2. The aforementioned control amount determination unit is, The manipulated variable is determined based on a cost function relating to the difference, as a function for evaluating the difference. The control device according to claim 1, characterized in that it is a control device.
3. The aforementioned control amount determination unit is, The control device according to claim 1, characterized in that the manipulated quantity is determined using a bisection method.
4. The step number setting unit is, The number of steps is calculated using the bisection method. The control device according to claim 1, characterized in that it is a control device.
5. The step number setting unit is, After a set time has elapsed since the start of control over the controlled object, or after the set conditions have been met, the model and the number of steps are updated. The control device according to claim 1, characterized in that it is a control device.
6. The step count setting unit includes: Before updating the model and the number of steps, the initial value of the number of steps is set. The control device according to claim 1, characterized in that it is a control device.
7. A control method for determining a manipulated variable for controlling a controlled object, The manipulated variable determination unit determines the manipulated variable based on a function that evaluates the difference between the predicted value of the controlled variable controlled by the manipulated variable and the target value of the controlled variable. The step count setting unit sets the step count, which is the number of times control has been performed on the controlled object, based on the control result of the controlled object when the controlled object model was controlled. The prediction unit predicts the control amount at a time that is several steps later than the current time, based on the model of the controlled object, as the control amount at a time after multiple control operations have been performed on the controlled object, and outputs the predicted value of the control amount to the manipulated amount determination unit. The step number setting unit is, The allowable overshoot amount is defined as a function of the number of steps, and the number of steps is calculated based on this function of the number of steps.

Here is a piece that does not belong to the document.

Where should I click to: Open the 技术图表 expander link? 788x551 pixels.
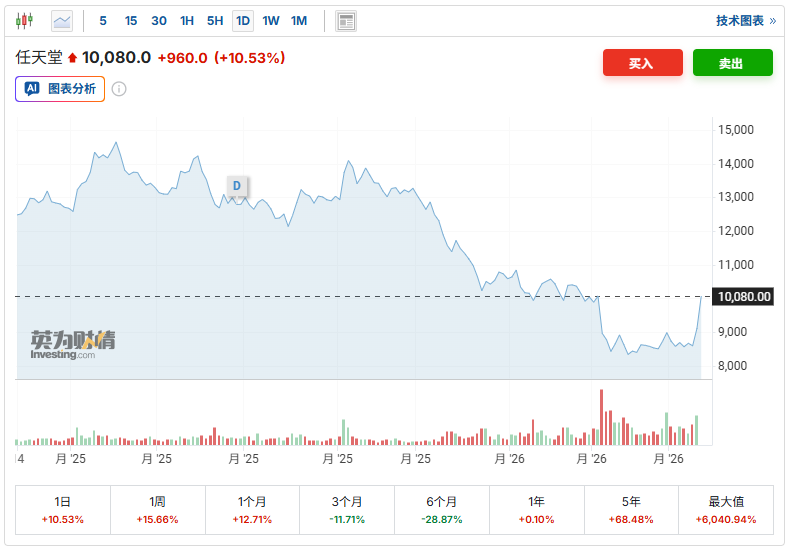click(745, 20)
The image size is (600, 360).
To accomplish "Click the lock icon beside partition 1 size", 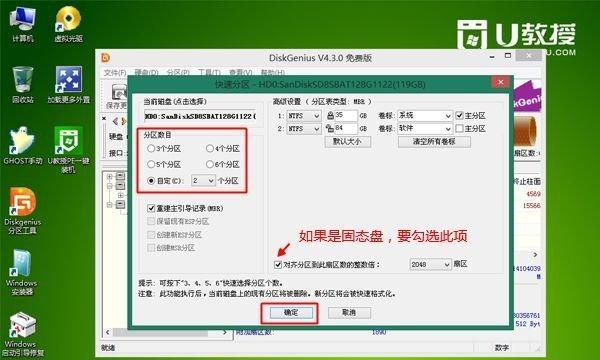I will coord(330,115).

A control method characterized by the following:
8. A program to be executed by the computer of a control device that determines the manipulated variable for controlling the controlled object, To the aforementioned computer, A process to determine the manipulated variable based on a function that evaluates the difference between the predicted value of the controlled variable controlled by the manipulated variable and the target value of the controlled variable, A process to set the number of steps, which is the number of times control has been performed on the controlled object, based on the control result of the controlled object when the controlled object model was controlled. This program performs the following steps based on the model of the controlled object: predicting the control amount at a time that is a number of steps later than the current time, as the predicted value of the control amount at a time that is multiple times after control has been performed on the controlled object, compared to the current time. The process for setting the number of steps is as follows: The allowable overshoot amount is defined as a function of the number of steps, and the number of steps is calculated based on this function of the number of steps. A program characterized by the following features.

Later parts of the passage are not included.